Harrison tried to reply, and found that he was out of breath.  He looked down, and this time he caught his own chest expanding as the voice spoke again from somewhere inside his chest.  “You’re tough.  Don’t you dare to worry over this.  It will only get worse if you pay attention.”
Harrison stood there for a long thought as the thing spoke on using his voice, using his body.  He looked at himself, and he thought; he looked at the operating table, and he thought; and he looked at the knife in his hand and he acted with the inevitable, ponderous speed of a glacier, swinging himself onto the table and flipping the blade into a reverse grip.
“Stop this nonsense,” said the voice.  Impatient as it sounded, Harrison heard something tremulous in its tones.  “Quit acting out.  It won’t help anyone.  This is nothing.”
Harrison grinned in a tremendously terrifying way and started slicing.

The cuts were surprisingly painless – obviously, this was how anaesthetic worked.  The only difficulty was in concentrating while the thing that was pretending to be him squealed inside him, yammering on and on and on while he searched for it organ by organ.  The liver was bare – a lovely cartoony purple it was, too, very pretty – and the lungs were clean as a whistle, but at last he found it clutching against his heart, pale and withered.  It winced under the bright lights of the surgery.
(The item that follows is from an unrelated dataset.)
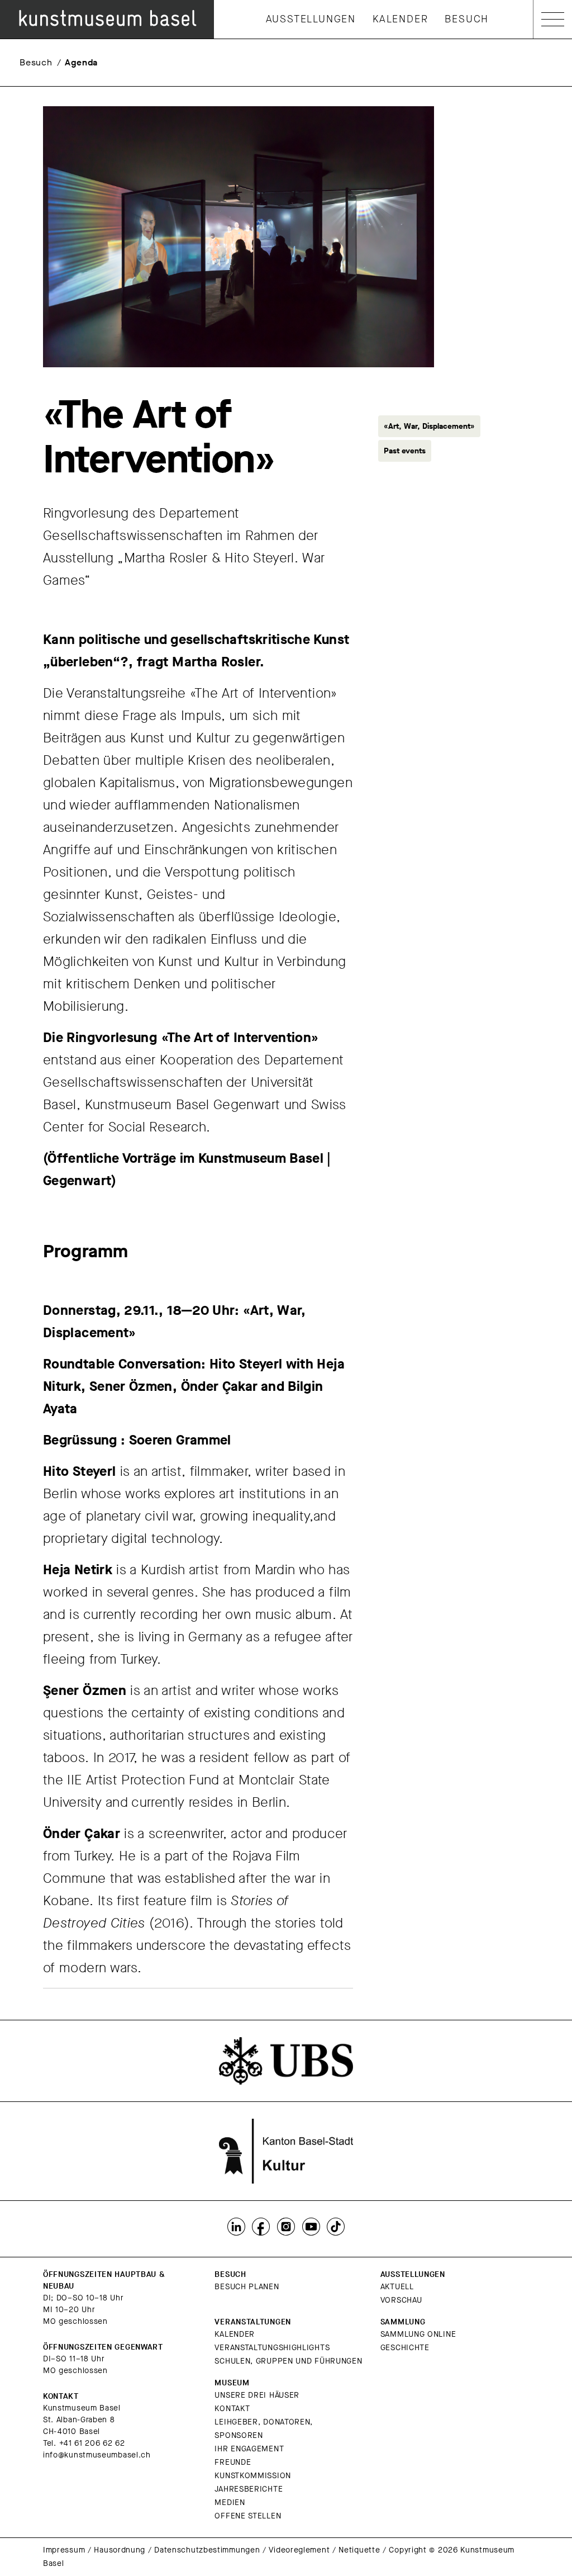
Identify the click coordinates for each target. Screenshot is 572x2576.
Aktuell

“Cut it aauugh,” it managed as Harrison’s fist tightened around its neck, lifting it out of its nest and into the open.  It flailed impotently at his wrist with tiny, useless fists and tried to bite him with empty gums as he stitched himself back up.
Harrison looked up at the big, empty, bright sky and moved to the exit.  One finger hovered over the light switch.
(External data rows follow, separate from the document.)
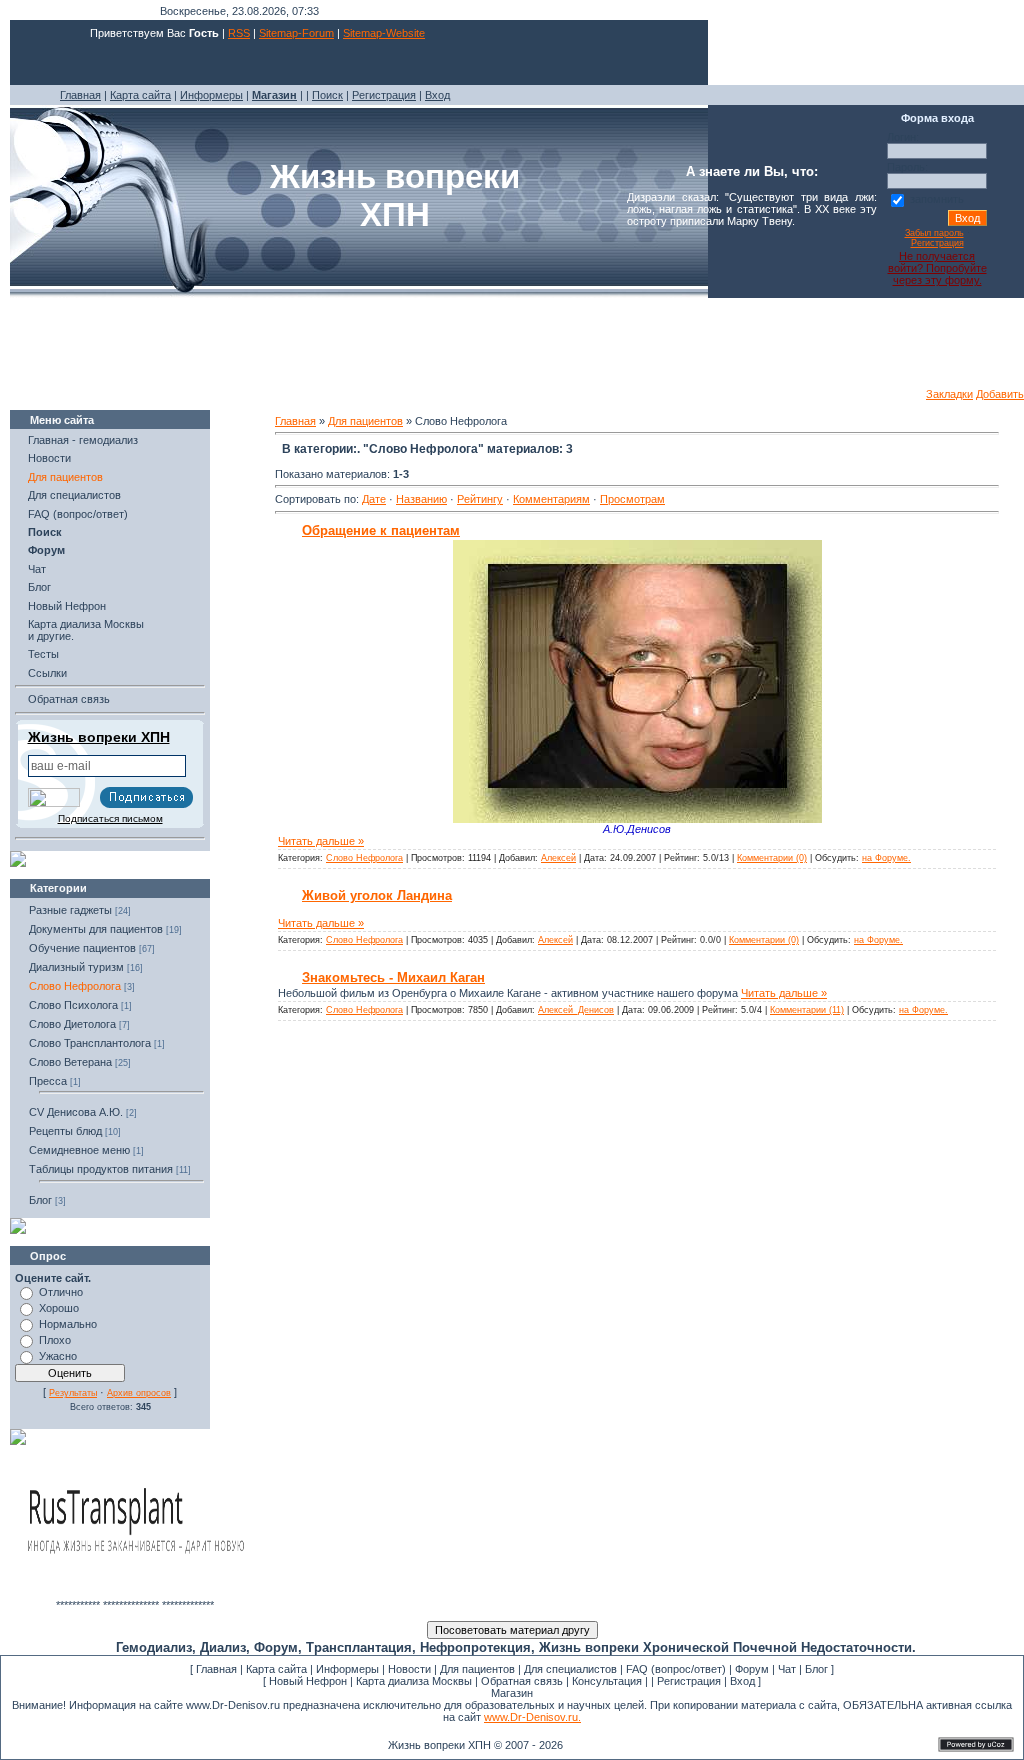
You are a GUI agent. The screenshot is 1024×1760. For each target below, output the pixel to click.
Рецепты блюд (65, 1131)
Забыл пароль (934, 233)
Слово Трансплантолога (90, 1043)
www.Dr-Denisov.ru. (532, 1717)
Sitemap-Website (384, 33)
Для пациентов (65, 477)
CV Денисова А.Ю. (76, 1112)
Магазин (512, 1693)
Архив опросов (139, 1393)
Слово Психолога (73, 1005)
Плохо (55, 1340)
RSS (239, 33)
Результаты (73, 1393)
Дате (374, 499)
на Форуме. (886, 858)
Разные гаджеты (70, 910)
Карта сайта (140, 95)
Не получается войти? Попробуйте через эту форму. (937, 268)
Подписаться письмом (110, 818)
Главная (80, 95)
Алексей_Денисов (576, 1010)
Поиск (327, 95)
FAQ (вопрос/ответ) (78, 514)
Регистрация (384, 95)
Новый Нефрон (67, 606)
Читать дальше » (321, 841)
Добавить (1000, 394)
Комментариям (551, 499)
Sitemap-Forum (296, 33)
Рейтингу (480, 499)
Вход (437, 95)
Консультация (607, 1681)
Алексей (558, 858)
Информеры (211, 95)
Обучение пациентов (82, 948)
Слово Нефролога (75, 986)
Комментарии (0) (772, 858)
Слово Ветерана (70, 1062)
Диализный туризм (76, 967)
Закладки (949, 394)
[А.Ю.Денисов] (637, 819)
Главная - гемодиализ (83, 440)
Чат (37, 569)
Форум (752, 1669)
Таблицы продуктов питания (101, 1169)
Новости (49, 458)
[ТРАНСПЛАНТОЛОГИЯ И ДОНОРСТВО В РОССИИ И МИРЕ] (135, 1595)
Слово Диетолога (72, 1024)
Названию (421, 499)
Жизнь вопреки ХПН (99, 737)
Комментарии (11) (807, 1010)
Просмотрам (632, 499)
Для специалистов (74, 495)
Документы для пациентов (96, 929)
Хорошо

“The operation,” he said, “has been a success.”
Flick.  Out goes the light.
Step. Out into the dark.
Release.  Out amidst the nothing.
The thing that had spoken for him went drifting away into the darkness between minds.  In what might have been a passing moment of imagined mercy on Harrison’s part, he thought he saw it shrivel up and vanish.  Or maybe it had simply fallen so far that he couldn’t see it anymore.

Harrison woke up with a blink.  For a moment he was filled with rising panic – he was sure there was something he was meant to be doing, something massively important – but the doctor was trying to tell him something and it slipped away without a fuss.  Ellen and Eric were already somewhere, something important had happened or something.  It was all a bit much to grasp, right after waking up, but after he was led down to the recovery room, he understood it just fine.
Jackie looked a little pale, but better.  He sat down beside the bed, next to his daughter and her husband.
“Feeling better?” he asked.
“Yes,” she said.  A little weak, but happier.
He patted her hand.  “You’d better have a bit of sleep then.  You’ll be fine tomorrow.  You’ll have time off from school and we’ll get you something sugary and bad for you.”
She smiled – very softly – and was out like a light.
“A nice quiet sleep for her,” said Eric, tucking her in with infinite care.  “Too tired to dream, I’d expect.”
Harrison shrugged.  “No way to know.”